[Article]
= = =
Type: Package
Title: The Calibration Simplex
Version: 0.5.4
Depends: R (≥ 3.5), spatstat (≥ 2.0-0)
Imports: spatstat.geom, stats, ExactMultinom (≥ 0.1.3)
Description: Generates the calibration simplex (a generalization of the reliability diagram) for three-category probability forecasts, as proposed by Wilks (2013) <doi:10.1175/WAF-D-13-00027.1>.
License: GPL-2
Encoding: UTF-8
LazyData: true
RoxygenNote: 7.3.2
NeedsCompilation: yes
Packaged: 2025-01-09 13:13:48 UTC; resin
Author: Johannes Resin ORCID iD [aut, cre]
Maintainer: Johannes Resin <johannes.resin@h-its.org>
Repository: CRAN
Date/Publication: 2025-01-09 15:00:06 UTC

Calibration Simplex

Description

Generates an object of class calibration_simplex which can be used to assess the calibration of ternary probability forecasts. The Calibration Simplex can be seen as generalization of the reliability diagram for binary probability forecasts. For details on the interpretation of the calibration simplex, see Wilks (2013). Be aware that some minor changes have been made compared to the calibration simplex as suggested by Wilks (2013) (see note below).

As a somewhat experimental feature, multinomial p-values can be used for uncertainty quantification, that is, as a tool to judge whether the observed discrepancies may be merely coincidental or whether the predictions may in fact be miscalibrated, see Resin (2023, Section 4.2).

Usage

calibration_simplex(n, p1, p2, p3, obs, test_stat, percentagewise)

## Default S3 method:
calibration_simplex(
  n = 10,
  p1 = NULL,
  p2 = NULL,
  p3 = NULL,
  obs = NULL,
  test_stat = "LLR",
  percentagewise = FALSE
)
= = =
[Given request 1] Decide whether each statement agrees with the calibration simplex documentation, answering yes or no and quoting the words of the text that settle it: (a) the package is licensed under GPL-3; (b) the default value of n is 10; (c) multinomial p-values are presented as a somewhat experimental feature.
[Given request 2] Please quote the records word for word, everything from the one containing "448, 876, 459)" down to the one containing "119) label: Cloudflare", and nothing else.

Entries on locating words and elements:
= = =
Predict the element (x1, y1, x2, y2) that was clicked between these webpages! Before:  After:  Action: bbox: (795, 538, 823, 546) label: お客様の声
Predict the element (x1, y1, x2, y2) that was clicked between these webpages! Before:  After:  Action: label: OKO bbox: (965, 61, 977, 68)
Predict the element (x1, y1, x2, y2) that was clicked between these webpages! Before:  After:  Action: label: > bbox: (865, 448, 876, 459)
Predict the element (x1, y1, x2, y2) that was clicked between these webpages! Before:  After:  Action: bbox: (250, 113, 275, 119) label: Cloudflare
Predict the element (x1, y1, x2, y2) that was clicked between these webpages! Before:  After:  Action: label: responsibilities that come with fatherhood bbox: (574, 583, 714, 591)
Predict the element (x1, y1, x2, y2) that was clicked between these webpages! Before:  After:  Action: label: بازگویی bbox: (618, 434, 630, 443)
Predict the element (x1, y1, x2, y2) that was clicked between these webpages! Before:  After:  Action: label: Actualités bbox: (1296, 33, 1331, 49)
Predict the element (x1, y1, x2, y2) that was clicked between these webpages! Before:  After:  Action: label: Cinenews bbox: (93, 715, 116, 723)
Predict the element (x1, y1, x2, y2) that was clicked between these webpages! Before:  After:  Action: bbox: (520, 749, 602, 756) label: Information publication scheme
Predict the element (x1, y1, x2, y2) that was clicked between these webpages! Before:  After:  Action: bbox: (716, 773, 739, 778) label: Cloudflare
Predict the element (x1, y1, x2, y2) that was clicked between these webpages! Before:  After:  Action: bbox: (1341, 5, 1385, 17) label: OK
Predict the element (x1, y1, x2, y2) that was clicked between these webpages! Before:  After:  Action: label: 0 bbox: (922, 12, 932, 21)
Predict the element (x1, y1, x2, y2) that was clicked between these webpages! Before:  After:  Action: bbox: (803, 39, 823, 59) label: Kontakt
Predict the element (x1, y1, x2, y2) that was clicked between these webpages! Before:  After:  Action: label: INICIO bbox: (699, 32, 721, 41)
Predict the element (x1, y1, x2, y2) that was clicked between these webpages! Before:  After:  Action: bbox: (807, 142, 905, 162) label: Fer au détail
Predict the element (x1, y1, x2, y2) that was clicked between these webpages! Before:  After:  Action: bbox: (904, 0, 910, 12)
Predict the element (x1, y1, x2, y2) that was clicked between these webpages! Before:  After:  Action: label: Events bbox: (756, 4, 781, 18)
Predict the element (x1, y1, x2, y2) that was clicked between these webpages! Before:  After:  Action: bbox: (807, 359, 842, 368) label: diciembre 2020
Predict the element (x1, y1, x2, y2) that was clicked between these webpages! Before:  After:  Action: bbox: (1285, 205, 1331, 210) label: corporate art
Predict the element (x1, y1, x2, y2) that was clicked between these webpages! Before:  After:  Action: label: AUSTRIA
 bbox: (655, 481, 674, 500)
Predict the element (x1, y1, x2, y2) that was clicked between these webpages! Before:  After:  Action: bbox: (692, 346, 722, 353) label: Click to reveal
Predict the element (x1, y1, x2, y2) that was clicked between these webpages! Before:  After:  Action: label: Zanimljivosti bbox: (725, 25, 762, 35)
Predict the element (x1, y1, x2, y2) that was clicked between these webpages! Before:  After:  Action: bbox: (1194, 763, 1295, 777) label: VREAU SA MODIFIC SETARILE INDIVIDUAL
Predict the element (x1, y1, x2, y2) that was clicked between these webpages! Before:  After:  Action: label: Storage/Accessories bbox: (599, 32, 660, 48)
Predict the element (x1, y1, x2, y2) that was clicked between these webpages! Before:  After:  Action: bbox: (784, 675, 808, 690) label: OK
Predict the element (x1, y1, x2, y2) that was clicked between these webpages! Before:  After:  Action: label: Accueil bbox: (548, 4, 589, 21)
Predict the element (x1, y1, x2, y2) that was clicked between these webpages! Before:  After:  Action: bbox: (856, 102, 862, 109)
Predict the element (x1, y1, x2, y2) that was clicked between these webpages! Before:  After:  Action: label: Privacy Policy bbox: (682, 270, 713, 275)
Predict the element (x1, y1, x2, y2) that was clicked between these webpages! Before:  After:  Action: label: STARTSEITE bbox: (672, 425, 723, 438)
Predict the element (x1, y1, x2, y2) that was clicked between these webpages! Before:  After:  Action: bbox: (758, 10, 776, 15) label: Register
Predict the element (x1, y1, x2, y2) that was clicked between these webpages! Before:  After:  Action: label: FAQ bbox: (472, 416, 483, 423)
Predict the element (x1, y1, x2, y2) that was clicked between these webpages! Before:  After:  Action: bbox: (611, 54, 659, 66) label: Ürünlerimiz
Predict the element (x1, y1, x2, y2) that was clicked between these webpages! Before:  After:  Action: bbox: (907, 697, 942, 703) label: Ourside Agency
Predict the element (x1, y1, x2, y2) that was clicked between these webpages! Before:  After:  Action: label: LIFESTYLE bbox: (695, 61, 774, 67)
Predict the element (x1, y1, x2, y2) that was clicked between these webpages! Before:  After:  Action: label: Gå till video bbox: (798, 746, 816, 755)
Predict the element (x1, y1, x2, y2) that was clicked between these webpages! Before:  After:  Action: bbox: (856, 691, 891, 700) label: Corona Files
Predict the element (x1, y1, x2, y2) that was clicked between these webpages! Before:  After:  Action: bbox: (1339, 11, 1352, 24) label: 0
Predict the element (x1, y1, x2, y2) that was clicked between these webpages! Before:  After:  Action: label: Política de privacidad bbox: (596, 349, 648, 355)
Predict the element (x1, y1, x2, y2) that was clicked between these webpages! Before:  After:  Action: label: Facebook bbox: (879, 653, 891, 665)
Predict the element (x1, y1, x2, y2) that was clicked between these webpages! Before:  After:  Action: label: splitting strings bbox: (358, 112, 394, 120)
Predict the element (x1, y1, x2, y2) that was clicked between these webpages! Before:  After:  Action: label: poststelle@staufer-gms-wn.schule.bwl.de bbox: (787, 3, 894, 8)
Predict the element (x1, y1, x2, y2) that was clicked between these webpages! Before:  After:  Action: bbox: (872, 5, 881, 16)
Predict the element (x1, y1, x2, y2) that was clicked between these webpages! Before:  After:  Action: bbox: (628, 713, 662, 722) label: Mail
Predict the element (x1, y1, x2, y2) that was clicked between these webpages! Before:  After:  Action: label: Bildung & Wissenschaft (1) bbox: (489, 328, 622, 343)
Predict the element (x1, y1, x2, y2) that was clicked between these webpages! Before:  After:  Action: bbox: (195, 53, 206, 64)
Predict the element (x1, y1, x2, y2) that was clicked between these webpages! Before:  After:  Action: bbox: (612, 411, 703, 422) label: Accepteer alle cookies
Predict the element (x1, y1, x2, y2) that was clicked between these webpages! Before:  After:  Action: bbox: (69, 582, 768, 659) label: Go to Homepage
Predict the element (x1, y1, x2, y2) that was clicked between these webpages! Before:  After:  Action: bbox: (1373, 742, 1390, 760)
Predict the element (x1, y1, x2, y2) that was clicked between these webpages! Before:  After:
= = =
[Response 1]
(a) No: "License: GPL-2"
(b) Yes: "n = 10,"
(c) Yes: "As a somewhat experimental feature, multinomial p-values can be used for uncertainty quantification"

[Response 2]
Predict the element (x1, y1, x2, y2) that was clicked between these webpages! Before:  After:  Action: label: > bbox: (865, 448, 876, 459)
Predict the element (x1, y1, x2, y2) that was clicked between these webpages! Before:  After:  Action: bbox: (250, 113, 275, 119) label: Cloudflare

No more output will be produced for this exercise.